Early period degradation pattern of PLA scaffolds was one of the outcomes that was investigated in the current study. Column thickness alterations in PLA scaffolds after cultivation varied between 12%, 5%, and 30%. It is difficult to state that PLA started to degrade in this short period because the measurements were taken after the researchers used borax-sodium carbonate buffer for softening of scaffolds prior to histologic evaluation. Pure PLA was shown to be degraded by nearly 50% in a 10-day period in highly alkaline borax-sodium carbonate buffer (34).

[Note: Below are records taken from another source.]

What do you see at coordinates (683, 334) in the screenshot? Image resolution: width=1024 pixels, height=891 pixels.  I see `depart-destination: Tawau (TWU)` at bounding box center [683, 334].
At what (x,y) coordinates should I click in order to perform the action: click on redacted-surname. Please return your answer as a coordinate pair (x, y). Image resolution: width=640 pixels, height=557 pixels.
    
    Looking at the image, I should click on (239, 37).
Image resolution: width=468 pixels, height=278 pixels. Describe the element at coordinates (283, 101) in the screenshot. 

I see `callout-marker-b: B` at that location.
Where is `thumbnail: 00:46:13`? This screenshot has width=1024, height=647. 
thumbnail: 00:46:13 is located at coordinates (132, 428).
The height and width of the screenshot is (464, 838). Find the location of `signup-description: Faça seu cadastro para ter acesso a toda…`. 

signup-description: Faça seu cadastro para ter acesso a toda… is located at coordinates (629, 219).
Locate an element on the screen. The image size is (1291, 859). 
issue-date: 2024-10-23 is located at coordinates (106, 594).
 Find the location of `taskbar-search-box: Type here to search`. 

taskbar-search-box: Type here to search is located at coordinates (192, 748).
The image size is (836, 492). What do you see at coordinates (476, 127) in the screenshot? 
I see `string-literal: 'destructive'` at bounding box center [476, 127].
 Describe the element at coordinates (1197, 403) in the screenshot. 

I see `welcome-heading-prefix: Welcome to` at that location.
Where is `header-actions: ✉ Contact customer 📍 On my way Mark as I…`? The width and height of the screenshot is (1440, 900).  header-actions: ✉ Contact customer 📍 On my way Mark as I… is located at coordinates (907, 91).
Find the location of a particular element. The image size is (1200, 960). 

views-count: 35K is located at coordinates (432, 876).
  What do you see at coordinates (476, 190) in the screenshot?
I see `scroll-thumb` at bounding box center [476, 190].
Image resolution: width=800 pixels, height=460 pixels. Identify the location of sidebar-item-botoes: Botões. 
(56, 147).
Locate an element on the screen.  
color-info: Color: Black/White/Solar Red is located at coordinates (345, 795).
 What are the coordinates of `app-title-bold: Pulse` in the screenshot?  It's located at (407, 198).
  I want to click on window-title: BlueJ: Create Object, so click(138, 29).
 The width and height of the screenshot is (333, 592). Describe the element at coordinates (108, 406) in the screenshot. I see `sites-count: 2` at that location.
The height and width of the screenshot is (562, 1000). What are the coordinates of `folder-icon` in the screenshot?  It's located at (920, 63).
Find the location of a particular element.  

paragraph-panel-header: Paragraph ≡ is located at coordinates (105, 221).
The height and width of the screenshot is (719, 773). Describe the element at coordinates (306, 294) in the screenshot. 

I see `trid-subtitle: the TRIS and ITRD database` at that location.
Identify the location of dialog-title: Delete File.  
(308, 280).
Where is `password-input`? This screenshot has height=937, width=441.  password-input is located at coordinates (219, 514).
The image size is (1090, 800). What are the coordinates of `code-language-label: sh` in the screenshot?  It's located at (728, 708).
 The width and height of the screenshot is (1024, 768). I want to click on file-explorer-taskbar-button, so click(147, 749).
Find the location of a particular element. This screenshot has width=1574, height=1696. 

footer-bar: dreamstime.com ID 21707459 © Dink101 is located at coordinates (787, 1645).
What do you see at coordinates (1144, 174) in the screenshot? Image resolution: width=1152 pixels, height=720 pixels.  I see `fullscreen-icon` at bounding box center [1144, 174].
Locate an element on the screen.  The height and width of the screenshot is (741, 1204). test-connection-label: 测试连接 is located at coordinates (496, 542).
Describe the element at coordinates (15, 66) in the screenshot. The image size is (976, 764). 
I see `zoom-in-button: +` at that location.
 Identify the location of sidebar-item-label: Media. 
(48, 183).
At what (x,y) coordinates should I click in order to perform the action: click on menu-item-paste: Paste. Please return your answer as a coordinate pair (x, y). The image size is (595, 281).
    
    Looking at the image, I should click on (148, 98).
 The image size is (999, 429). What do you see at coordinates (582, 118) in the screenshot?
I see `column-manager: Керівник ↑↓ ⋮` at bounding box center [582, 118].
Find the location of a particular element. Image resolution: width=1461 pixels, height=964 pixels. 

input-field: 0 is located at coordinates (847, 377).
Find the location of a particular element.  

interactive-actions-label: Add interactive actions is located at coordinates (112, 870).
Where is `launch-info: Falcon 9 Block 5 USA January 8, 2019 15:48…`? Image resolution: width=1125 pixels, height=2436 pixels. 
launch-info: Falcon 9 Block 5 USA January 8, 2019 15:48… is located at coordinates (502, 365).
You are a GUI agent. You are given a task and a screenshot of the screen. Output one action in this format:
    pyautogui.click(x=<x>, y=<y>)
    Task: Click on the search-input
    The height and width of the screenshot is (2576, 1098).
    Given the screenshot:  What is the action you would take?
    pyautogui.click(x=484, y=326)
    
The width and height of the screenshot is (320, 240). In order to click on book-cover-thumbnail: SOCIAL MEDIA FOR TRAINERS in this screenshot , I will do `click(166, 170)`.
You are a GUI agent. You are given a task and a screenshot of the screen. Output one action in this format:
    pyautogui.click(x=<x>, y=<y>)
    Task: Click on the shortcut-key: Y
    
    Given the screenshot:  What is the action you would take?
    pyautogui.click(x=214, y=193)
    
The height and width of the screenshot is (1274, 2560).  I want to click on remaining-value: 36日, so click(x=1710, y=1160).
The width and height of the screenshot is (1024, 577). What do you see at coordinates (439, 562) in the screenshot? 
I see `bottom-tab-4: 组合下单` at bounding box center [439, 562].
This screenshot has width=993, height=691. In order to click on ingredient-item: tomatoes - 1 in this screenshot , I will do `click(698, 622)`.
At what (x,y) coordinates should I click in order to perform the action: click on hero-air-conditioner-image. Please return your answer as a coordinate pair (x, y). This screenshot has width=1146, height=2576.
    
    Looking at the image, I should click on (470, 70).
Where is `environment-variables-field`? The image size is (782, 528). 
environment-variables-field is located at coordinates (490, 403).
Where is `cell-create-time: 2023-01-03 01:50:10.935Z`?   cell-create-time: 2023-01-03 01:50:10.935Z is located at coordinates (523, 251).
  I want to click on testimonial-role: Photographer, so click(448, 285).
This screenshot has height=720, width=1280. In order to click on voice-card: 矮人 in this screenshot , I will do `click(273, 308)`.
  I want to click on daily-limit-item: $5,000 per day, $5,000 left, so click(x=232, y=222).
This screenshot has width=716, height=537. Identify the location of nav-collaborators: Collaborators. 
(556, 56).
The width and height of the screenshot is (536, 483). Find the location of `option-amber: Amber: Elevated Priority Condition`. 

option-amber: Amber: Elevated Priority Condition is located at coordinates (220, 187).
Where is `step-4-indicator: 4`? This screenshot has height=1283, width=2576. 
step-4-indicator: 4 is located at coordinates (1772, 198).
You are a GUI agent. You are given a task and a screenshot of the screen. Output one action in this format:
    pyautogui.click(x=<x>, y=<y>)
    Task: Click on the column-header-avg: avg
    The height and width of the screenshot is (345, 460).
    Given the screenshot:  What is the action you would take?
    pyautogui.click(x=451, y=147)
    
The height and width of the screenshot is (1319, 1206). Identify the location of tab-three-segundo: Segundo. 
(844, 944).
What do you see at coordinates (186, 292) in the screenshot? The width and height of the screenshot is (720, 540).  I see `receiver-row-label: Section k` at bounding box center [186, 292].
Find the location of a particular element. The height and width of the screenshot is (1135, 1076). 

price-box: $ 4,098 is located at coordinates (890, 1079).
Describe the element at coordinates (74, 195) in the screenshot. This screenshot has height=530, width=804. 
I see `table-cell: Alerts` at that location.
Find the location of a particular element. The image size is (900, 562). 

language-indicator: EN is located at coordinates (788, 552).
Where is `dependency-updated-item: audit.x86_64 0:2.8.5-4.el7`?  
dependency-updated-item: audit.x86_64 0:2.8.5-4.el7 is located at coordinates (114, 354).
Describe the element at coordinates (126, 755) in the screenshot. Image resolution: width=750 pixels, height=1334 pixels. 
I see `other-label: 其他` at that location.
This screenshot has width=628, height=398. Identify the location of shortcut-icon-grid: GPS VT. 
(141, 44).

However, in the current study the PLA scaffolds have undergone a glass transition process during 3D printing, which made it more solid than pure PLA fibers and probably decreased its degradability to some extent. In comparison with previous studies on the degradability of the PLA in vivo, it is obvious that this polymer is not degraded in a short period (35). Due to the requirement of prolonged mechanical integrity for osteogenic regeneration, the study did not accept this issue as a disadvantage.

Late term passage procedures can lead to cellular variations in these cells, and due to this limitation, isolated hSHEDS were passaged three times (early term passage) resulting in successful osteogenic differentiation and cellular attachments on PLA scaffolds. On the other hand, PLA scaffolds supported the osteogenic differentiation of hSHEDS. As a result, hSHEDS could be used in early term passages with combination PLA scaffolds for three dimensional osteogenic regeneration in vitro. This point of difference comprises the novel step of the current study.

The research findings demonstrated that PLA scaffolds provide a supporting medium for structural integrity, easy mobility of hSHEDS, and create a three-dimensional physical microenvironment. The isolated hSHEDS have survival ability, adhesion to the scaffold surface, and maintain their osteogenic differentiation on PLA scaffolds. Ultimately, the hSHEDS-PLA scaffold combination seems to be a potentially good osteogenic filling material for regenerative dentistry in the near future.

4.1. Limitations

- It is needed to include more differentiated cells in cell cultures, as they are only able to obtain small amounts of hSHEDS.

- In vivo experiments need to be conducted for better understanding of hSHEDS-PLA scaffold combined metabolism.